LyX provides an easy way to insert an Index entry (see Section 5.20): from the menu, choose either Insert-->”Index entry of preceding word” (which I personally find easier), or Insert-->”Index entry”, then enter the required word. This method works fine - if you have a small document, with only a few keywords to insert. But what if your document has grown to hundreds of pages, with hundreds (or even thousands) of index entries to insert? See the Index of the PHP-Nuke HOWTO for an example of an Index that cannot be generated manually - unless you want to drive yourself crazy!
Clearly, for a comprehensive Index of large documents, an automatic procedure is necessary. However, the general problem of automatic Index generation is subject of extensive (and still not conclusive) research and I am not going to address it in its full generality here.
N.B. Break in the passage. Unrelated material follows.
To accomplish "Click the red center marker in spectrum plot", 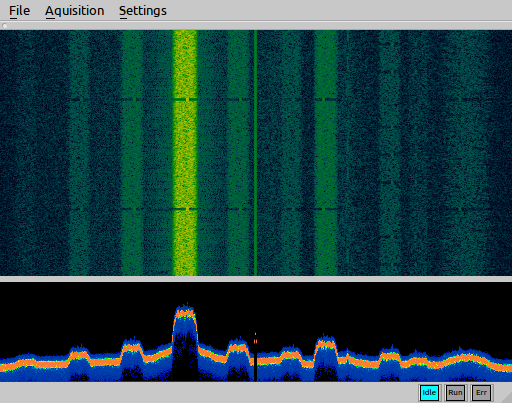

For our purposes, even a semi-automatic procedure would be very helpful. To this end, I have created the following 4 scripts:
sedscr_list_index_items: lists all index entries contained in a LyX document.
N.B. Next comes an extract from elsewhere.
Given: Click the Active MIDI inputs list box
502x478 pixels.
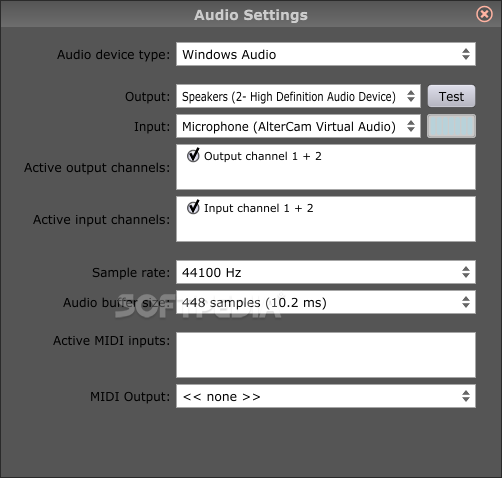Looking at the screenshot, I should (326, 355).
sedscr_delete_index_items: deletes all index entries from a LyX document.
awkscr_create_index_items: creates a list of words used in a LyX document. The list can be subsequently edited manually, mostly deleting unwanted or uninteresting words, to yield a list of words that are used in the document and are interesting enough to be part of its Index.
awkscr_insert_index_items: uses an externally supplied document containing a list of index entries to insert an index entry in a LyX document for every word appearing in that list.
They can be used in the following semi-automatic Index generation procedure:
Optional: create a list of all existing index entries in your document. This is useful not only because you are going to eliminate all index entries from the document in the next step, but also as a backup of the index entries that were currently in use - you might want to reuse them in some later step.
To create a list of all existing index entries in your document, type:
sedscr_list_index_items document.lyx > indexitems |
The generated indexitems file will contain a list of all index entries in document.lyx, one index entry per line, with a semicolon at the end of each line. The semicolon will be used later as a record delimiter in the awk scripts that follow, so don't let it irritate you.
To get an alphabetically sorted list of index items, without duplicate entries and with all symbols at the beginning of the list, use the sort and uniq utilities as follows:
cat indexitems | sort | uniq > indexitems.sorted mv indexitems.sorted indexitems |
Remove all previous index entries from the LyX document. You need this preliminary step because, if you forget to remove already existing index entries, a subsequent run of the awkscr_insert_index_items script may substitute even the existing index terms (those already inside the LyX \index commands) with LyX \index commands. This may or may not happen, depending on the regular expressions used in the current implementation of awkscr_insert_index_items, but it is better to err on the side of caution. What will happen, however, is that repeated invocations of awkscr_insert_index_items will add index entries besides already existing ones. You will thus end up with a document that contains double index entries for each index term in your indexitems file.
Besides, there is another reason why you might want to remove all index entries from your LyX document: a LyX text cluttered with index entries may still be a breeze to read for a computer, but quite a headache to read for humans.
To remove all index entries from a LyX document, type:
sedscr_delete_index_items document.lyx > document-noindexitems.lyx |
The generated document-noindexitems. lyx will contain everything from document.lyx - except the index entries.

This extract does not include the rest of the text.